I redditi dichiarati ai fini Irpef tramite i modelli 770, Unico e 730 ammontano a un totale di 817,264 miliardi di euro, per un Irpef totale dichiarata pari a 167,052 miliardi. Considerando il rapporto tra il numero dei cittadini italiani sul totale dei contribuenti (40.716 milioni), ne risulta che ogni contribuente ha in carico 1,49 cittadini. Solo 30,7 milioni di cittadini su 60,8 milioni presentano una dichiarazione dei redditi positiva, pertanto quasi la metà degli italiani non ha reddito ed è quindi a carico di qualcuno.

Se si tiene conto del bonus da 80 euro di cui hanno usufruito 11.291.064 di contribuenti con redditi fino a 29 mila euro, il totale Irpef versato è appena di 160,976 miliardi euro e l’imposta media pagata per queste fasce di reddito si riduce da 54 euro a 40 euro per redditi fino a 7.500 euro, da 601 euro a 451 euro per quelli da 7.500 a 15 mila euro e da 1.665 a 1.469 euro per redditi da 15 mila a 20 mila euro.

Il problema è dunque come coprire i 45,3 i miliardi di euro di costi del servizio sanitario e i 98 miliardi circa della spesa per assistenza, osservano gli autori del report. E come pagare le pensioni agli oltre 10 milioni di soggetti che, non dichiarando nulla ai fini Irpef, sono anche privi di contribuzione.

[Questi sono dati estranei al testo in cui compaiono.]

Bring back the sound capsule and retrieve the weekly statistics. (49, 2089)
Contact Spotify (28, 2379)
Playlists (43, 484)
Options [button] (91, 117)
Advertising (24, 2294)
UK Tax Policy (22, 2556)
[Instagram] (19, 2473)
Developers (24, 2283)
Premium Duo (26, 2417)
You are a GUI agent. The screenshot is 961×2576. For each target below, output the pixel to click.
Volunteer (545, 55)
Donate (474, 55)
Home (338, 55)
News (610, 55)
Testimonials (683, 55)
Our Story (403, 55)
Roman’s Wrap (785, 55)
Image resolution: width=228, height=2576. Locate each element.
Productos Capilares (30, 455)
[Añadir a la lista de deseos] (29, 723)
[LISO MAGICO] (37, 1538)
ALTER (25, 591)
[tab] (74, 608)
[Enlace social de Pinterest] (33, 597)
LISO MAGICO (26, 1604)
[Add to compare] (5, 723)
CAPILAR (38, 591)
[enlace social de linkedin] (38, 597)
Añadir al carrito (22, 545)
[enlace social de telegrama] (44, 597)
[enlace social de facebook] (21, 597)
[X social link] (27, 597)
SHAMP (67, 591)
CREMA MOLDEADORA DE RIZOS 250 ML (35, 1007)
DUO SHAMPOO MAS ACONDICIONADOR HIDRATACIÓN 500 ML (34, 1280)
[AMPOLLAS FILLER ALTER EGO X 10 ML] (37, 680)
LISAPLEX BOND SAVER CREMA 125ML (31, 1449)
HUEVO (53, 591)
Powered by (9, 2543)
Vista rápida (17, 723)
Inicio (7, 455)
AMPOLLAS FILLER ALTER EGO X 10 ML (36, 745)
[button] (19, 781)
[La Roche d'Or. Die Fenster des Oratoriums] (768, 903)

La situazione regione per regione
Tra le novità della quinta edizione del rapporto c’è l’analisi del sistema pensionistico a livello territoriale: buona parte degli squilibri pensionistici deriva dai disavanzi regionali tra contributi e prestazioni e tra pensioni contributive e quelle assistenziali.

Le regioni con la percentuale più elevata di pensioni di anzianità sono quelle del Nord Italia (Lombardia, Piemonte, Emilia Romagna e Veneto), mentre gli ultimi posti sono occupati dalle regioni del Centro Sud e quelle a statuto speciale, ad eccezione della Sicilia che si trova a metà classifica.
Le regioni del Centro-Nord (Lombardia, Emilia Romagna, Lazio, Piemonte, Veneto e Toscana) erogano il maggior numero di pensioni di vecchiaia rispetto al totale mentre le regioni del Sud (Campania, Lazio, Sicilia Puglia) occupano i primi posti della classifica per numero di pensioni di invalidità.
Quanto alle pensioni ai superstiti, i rapporti più elevati si distribuiscono tra Nord e Centro Italia (Lombardia e Lazio in testa).

Sono stati analizzati inoltre i tassi di copertura cioè quanta spesa previdenziale è finanziata dai contributi per ogni singola regione. L’unica regione con un valore positivo è il Trentino con 106,61, seguono la Lombardia con un tasso di copertura pari al 97,11% e il Veneto con 95,33%; Lazio ed Emilia Romagna si attestano attorno all’87% mentre tutte le altre regioni registrano un livello inferiore al 75%. Per macro aree troviamo il Nord con una copertura media dell’86,68%; il Centro con una media del 77,25% mentre il Sud si attesta sul 51,33.